Wednesday, June 18, 2014

The Gout and the Beyond

Is it normal to just feel constantly irritated? I know the answer is no, so let's just say that's a rhetorical question. I honestly think I have the patience of a two year-old. I basically know what in my life is sort of broken, and I want to make it fixed, or be fixed, or just "fix it!"  P.S., the broken part is my confidence.

I have a weird elbow thing going on. I've come to believe that I get about one bizarre medical thing once a year or every other year. For the most part, they're pretty benign. Corneal abrasion, fine; Sinus surgery, fine; gall bladder surgery, fine; gout and/or an inexplicable staph infection, fine. However, with the latter, I cannot move my arm all the way, and my elbow freaking hurts. Oh, age, you little rapscallion, thank you for these little surprises.

I find dating or just the existence of being single and finding the need to date exhausting. I have become a huge weirdo when it comes to dating, and I don't know how that happened. I am not generally a huge weirdo. I am a unique and delightful snowflake with scores of disillusioned and dumped men in my past. Maybe this is karma? But, I super swear, I was always so nice. I don't feel this particular brand of confusion is fair.

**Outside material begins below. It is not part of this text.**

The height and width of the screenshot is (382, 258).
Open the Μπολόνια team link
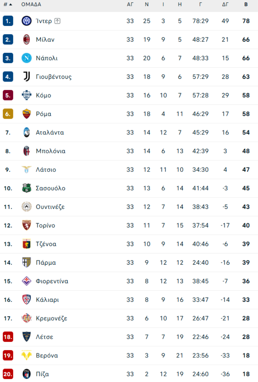tap(50, 151)

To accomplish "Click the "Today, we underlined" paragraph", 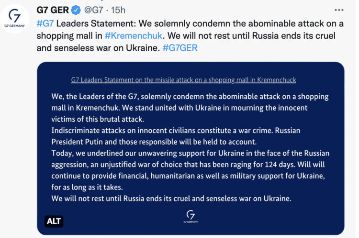I will tap(190, 153).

I am so happy for my married friends with little ones who are deep within the throes of domesticity, I really am. That is not a snarky statement. However, I feel a little like they are all feeling sorry for me, poor Emily who found herself divorced past her prime. Probably no one thinks that, I don't know, but that's what I think they think, and the only reason I bring it up is because I feel so far removed from that married with kids being-ness, that either a. It's not the life for me, or b. I'm still too raw from divorce to fathom it. I don't know which is the correct answer.

I have such grand, theoretical plans for myself. I'm constantly inspired by the words of others, and I know that no matter what happens, I refuse to ever settle. I joke about being old and the like, but I'm not, I do well realize that, and I am not lying down to give up my life to work, which I do love, but little else. Hope springs eternal, and I am nothing without hope and beauty and the promise of the next day.

In a backwards Father's Day jab, I blame my dad for my romanticism. He told me, constantly, that when I met "the One," that I would know it, as he did with my mother. He told me so many other wonderfully brilliant things, that you would think I could let this one go. But, I feel like this was a biggie. I love you, Daddy, but maybe the pure wholesomeness of growing up in the 50s didn't properly prepare you for raising kids that would get married in the '00s and deal with things on a whole other level. I do forgive him, but I would pay almost anything for his advice right now.